Title page of the seventh Cologne edition of the Malleus Maleficarum, 1520. From the University of Sydney Library.
  • "We, (Name), by God's mercy Bishop of Such-and-Such city (or judge in the lands subject to the rule of Lord Such-and-Such), note, after a careful examination of the merits of the proceeding conducted by us against you, Such-and-Such of Such-and-Such place and of Such-and-Such diocese, that you are inconsistent in your confessions and that there are nonetheless many indications that are sufficient for exposing you to questioning under torture, and therefore, in order for the truth to be had from your own mouth and for you to cease from then on offending the ears of the judges, as an interlocutory measure we declare, judge and sentence that on the present day at such-and-such hour you should be subjected to questioning under torture."
    • Christopher S. Mackay: The Hammer of Witches: A Complete Translation of the Malleus Maleficarum, pp. 583–584
  • When the sentence has been passed, the assistants should promptly get themselves ready for questioning the denounced person under torture, and while they are doing so, the bishop (or judge) should, both in his own person and through other good men who are zealots for the Faith, urge the person to be questioned to make a free confession, even promising to spare his life if necessary, as was discussed above. But if even this method cannot bring him to feel terror or tell the truth, they will be able to assign a second or third day for continuing the torture, but not for repeating it, because torture ought not to be repeated except when new indications against him turn up, in which case they can repeat it. Continuation, on the other hand, is not prohibited.
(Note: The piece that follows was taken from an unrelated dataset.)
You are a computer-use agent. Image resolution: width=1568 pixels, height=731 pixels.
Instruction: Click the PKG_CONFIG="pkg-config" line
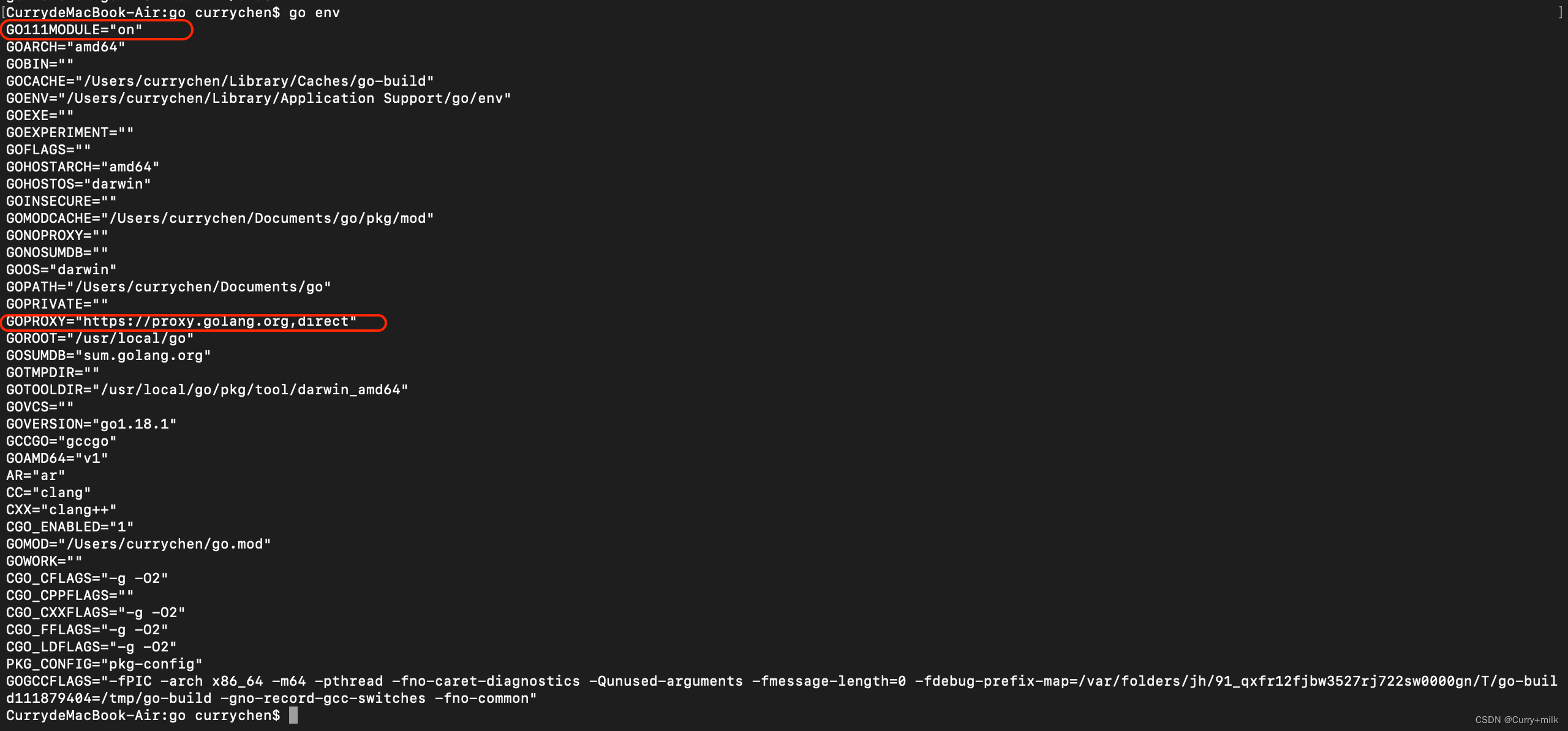(x=104, y=664)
    • Christopher S. Mackay: The Hammer of Witches: A Complete Translation of the Malleus Maleficarum, p. 585
  • "Since we desired with all our heart, as we still do, to bring you back to the Unity of the Holy Church and to remove this heretical depravity from your bowels, we employed our efforts to make you save your soul and escape the death of your body and that of your soul in Hell, applying various appropriate methods to make you convert to salvation, but you, being given over to a reprehensible frame of mind through being simultaneous led and led astray by an evil spirit, preferred to be tortured with the savage and everlasting torments in Hell, and to be consumed in body by the flames here rather than to adopt saner counsel, veering back from damnable and baneful errors and flying to the embrace and mercy of Holy Mother Church."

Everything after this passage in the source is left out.